Work to be completed = Rewrite the listing below with every "At what coordinates should I click to accomplish" replaced by "Where should I click to complete", and keep every other part of the text unchanged.

(Extracted records)
— Begin —
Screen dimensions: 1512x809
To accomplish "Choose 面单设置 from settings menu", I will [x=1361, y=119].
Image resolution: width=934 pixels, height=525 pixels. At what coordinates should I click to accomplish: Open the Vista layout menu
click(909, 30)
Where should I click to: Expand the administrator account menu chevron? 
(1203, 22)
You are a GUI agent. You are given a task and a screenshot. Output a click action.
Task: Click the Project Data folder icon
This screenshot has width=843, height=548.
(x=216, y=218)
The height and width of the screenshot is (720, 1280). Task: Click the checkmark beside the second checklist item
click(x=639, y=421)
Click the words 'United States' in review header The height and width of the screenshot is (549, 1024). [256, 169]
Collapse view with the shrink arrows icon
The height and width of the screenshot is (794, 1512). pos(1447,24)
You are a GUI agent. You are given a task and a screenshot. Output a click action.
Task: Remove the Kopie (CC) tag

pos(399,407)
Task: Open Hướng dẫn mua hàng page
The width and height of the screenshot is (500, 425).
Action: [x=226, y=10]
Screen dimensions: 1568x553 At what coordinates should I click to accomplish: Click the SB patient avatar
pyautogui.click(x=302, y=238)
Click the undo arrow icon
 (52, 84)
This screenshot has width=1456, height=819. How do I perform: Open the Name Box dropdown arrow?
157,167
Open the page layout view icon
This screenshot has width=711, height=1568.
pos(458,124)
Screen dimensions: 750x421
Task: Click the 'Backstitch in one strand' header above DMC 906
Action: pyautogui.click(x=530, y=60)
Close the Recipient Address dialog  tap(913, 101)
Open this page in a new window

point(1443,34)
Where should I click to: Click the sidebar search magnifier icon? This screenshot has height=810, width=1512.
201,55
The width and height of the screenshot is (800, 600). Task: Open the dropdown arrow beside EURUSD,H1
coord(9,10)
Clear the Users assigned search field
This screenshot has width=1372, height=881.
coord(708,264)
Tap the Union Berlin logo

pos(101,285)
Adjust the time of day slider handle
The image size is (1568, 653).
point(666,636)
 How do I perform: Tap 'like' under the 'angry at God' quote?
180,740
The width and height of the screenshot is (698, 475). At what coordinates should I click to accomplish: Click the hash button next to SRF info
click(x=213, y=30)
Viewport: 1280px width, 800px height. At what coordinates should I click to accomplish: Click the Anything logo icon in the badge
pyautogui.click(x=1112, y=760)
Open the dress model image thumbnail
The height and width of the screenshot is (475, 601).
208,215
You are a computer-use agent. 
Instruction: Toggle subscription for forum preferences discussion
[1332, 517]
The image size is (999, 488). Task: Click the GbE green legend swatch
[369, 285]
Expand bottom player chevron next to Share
— End —
Result for this task =
Screen dimensions: 1512x809
To accomplish "Choose 面单设置 from settings menu", I will [x=1361, y=119].
Image resolution: width=934 pixels, height=525 pixels. Where should I click to complete: Open the Vista layout menu
click(909, 30)
Where should I click to: Expand the administrator account menu chevron? 
(1203, 22)
You are a GUI agent. You are given a task and a screenshot. Output a click action.
Task: Click the Project Data folder icon
This screenshot has width=843, height=548.
(x=216, y=218)
The height and width of the screenshot is (720, 1280). Task: Click the checkmark beside the second checklist item
click(x=639, y=421)
Click the words 'United States' in review header The height and width of the screenshot is (549, 1024). [256, 169]
Collapse view with the shrink arrows icon
The height and width of the screenshot is (794, 1512). pos(1447,24)
You are a GUI agent. You are given a task and a screenshot. Output a click action.
Task: Remove the Kopie (CC) tag

pos(399,407)
Task: Open Hướng dẫn mua hàng page
The width and height of the screenshot is (500, 425).
Action: [x=226, y=10]
Screen dimensions: 1568x553 Where should I click to complete: Click the SB patient avatar
pyautogui.click(x=302, y=238)
Click the undo arrow icon
 (52, 84)
This screenshot has width=1456, height=819. How do I perform: Open the Name Box dropdown arrow?
157,167
Open the page layout view icon
This screenshot has width=711, height=1568.
pos(458,124)
Screen dimensions: 750x421
Task: Click the 'Backstitch in one strand' header above DMC 906
Action: pyautogui.click(x=530, y=60)
Close the Recipient Address dialog  tap(913, 101)
Open this page in a new window

point(1443,34)
Where should I click to: Click the sidebar search magnifier icon? This screenshot has height=810, width=1512.
201,55
The width and height of the screenshot is (800, 600). Task: Open the dropdown arrow beside EURUSD,H1
coord(9,10)
Clear the Users assigned search field
This screenshot has width=1372, height=881.
coord(708,264)
Tap the Union Berlin logo

pos(101,285)
Adjust the time of day slider handle
The image size is (1568, 653).
point(666,636)
 How do I perform: Tap 'like' under the 'angry at God' quote?
180,740
The width and height of the screenshot is (698, 475). Where should I click to complete: Click the hash button next to SRF info
click(x=213, y=30)
Viewport: 1280px width, 800px height. Where should I click to complete: Click the Anything logo icon in the badge
pyautogui.click(x=1112, y=760)
Open the dress model image thumbnail
The height and width of the screenshot is (475, 601).
208,215
You are a computer-use agent. 
Instruction: Toggle subscription for forum preferences discussion
[1332, 517]
The image size is (999, 488). Task: Click the GbE green legend swatch
[369, 285]
Expand bottom player chevron next to Share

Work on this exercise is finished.